WORK TASK
Transcribe the records that follow. Keep every word exactly, and drop the pictures.

INFORMATION SHOWN
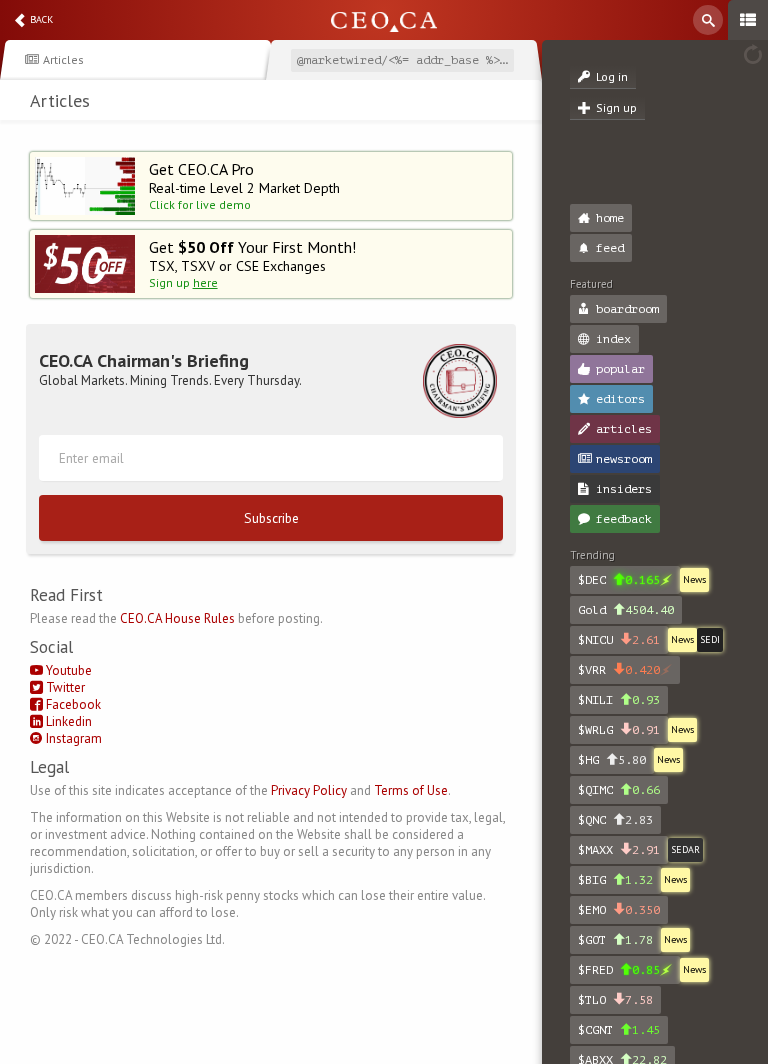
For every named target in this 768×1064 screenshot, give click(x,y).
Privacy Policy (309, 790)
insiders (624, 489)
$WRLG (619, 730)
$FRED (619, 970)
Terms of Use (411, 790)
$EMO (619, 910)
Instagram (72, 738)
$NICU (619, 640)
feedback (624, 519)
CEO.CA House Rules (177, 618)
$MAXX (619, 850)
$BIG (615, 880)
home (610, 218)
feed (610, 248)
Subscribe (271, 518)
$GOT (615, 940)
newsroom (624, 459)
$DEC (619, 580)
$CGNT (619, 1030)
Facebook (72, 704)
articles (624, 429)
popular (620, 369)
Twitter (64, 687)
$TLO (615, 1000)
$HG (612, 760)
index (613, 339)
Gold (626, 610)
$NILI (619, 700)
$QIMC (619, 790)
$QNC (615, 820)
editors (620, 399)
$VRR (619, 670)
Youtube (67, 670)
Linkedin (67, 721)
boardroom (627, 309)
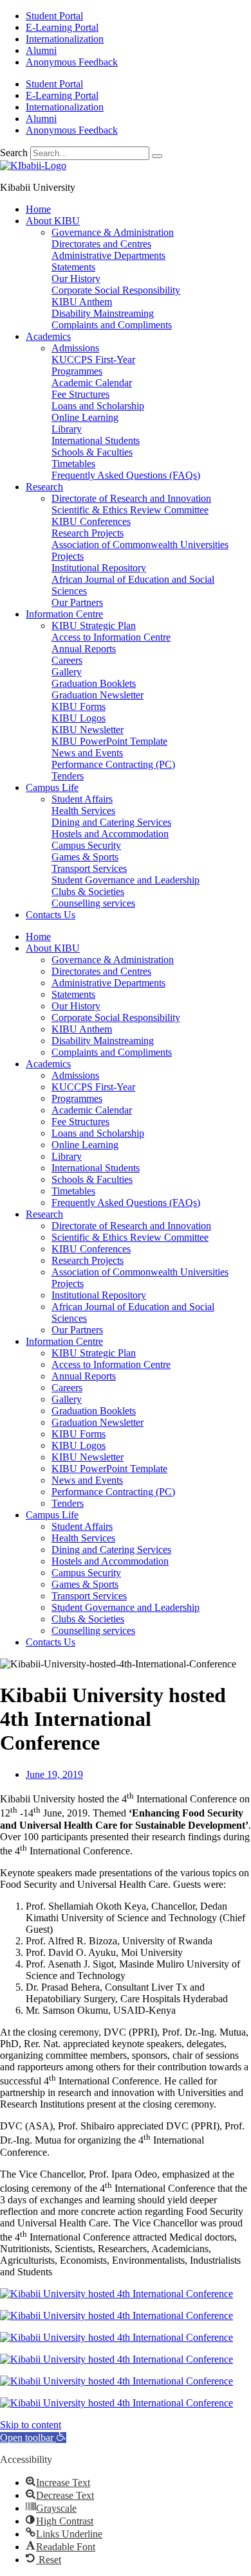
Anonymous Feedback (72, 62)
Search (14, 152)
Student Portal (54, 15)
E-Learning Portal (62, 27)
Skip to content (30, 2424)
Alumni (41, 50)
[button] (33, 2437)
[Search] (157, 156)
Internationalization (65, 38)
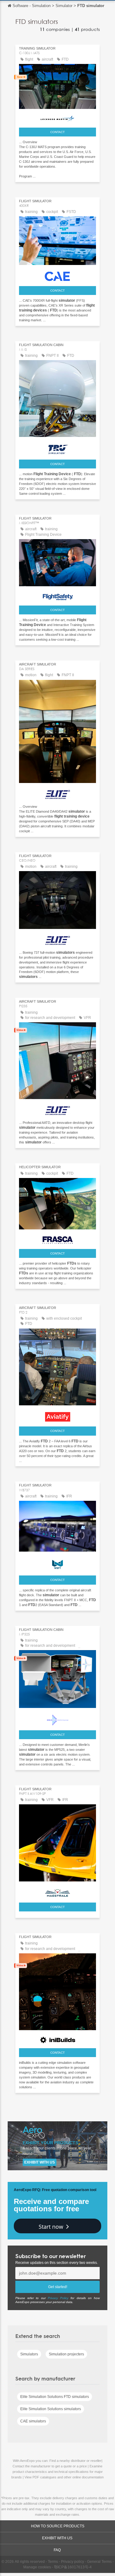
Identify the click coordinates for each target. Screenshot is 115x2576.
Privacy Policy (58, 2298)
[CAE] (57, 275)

OUTPUT BELOW
For every named target in this 768×1064 screenshot, give click(x,y).
Privacy Policy (309, 790)
insiders (624, 489)
$WRLG (619, 730)
$FRED (619, 970)
Terms of Use (411, 790)
$EMO (619, 910)
Instagram (72, 738)
$NICU (619, 640)
feedback (624, 519)
CEO.CA House Rules (177, 618)
$MAXX (619, 850)
$BIG (615, 880)
home (610, 218)
feed (610, 248)
Subscribe (271, 518)
$GOT (615, 940)
newsroom (624, 459)
$DEC (619, 580)
$CGNT (619, 1030)
Facebook (72, 704)
articles (624, 429)
popular (620, 369)
Twitter (64, 687)
$TLO (615, 1000)
$HG (612, 760)
index (613, 339)
Gold (626, 610)
$NILI (619, 700)
$QIMC (619, 790)
$QNC (615, 820)
editors (620, 399)
$VRR (619, 670)
Youtube (67, 670)
Linkedin (67, 721)
boardroom (627, 309)
Anonymous Feedback (72, 62)
Search (14, 152)
Student Portal (54, 15)
E-Learning Portal (62, 27)
Skip to content (30, 2424)
Alumni (41, 50)
[button] (33, 2437)
[Search] (157, 156)
Internationalization (65, 38)
Identify the click coordinates for each target. Screenshot is 115x2576.
Privacy Policy (58, 2298)
[CAE] (57, 275)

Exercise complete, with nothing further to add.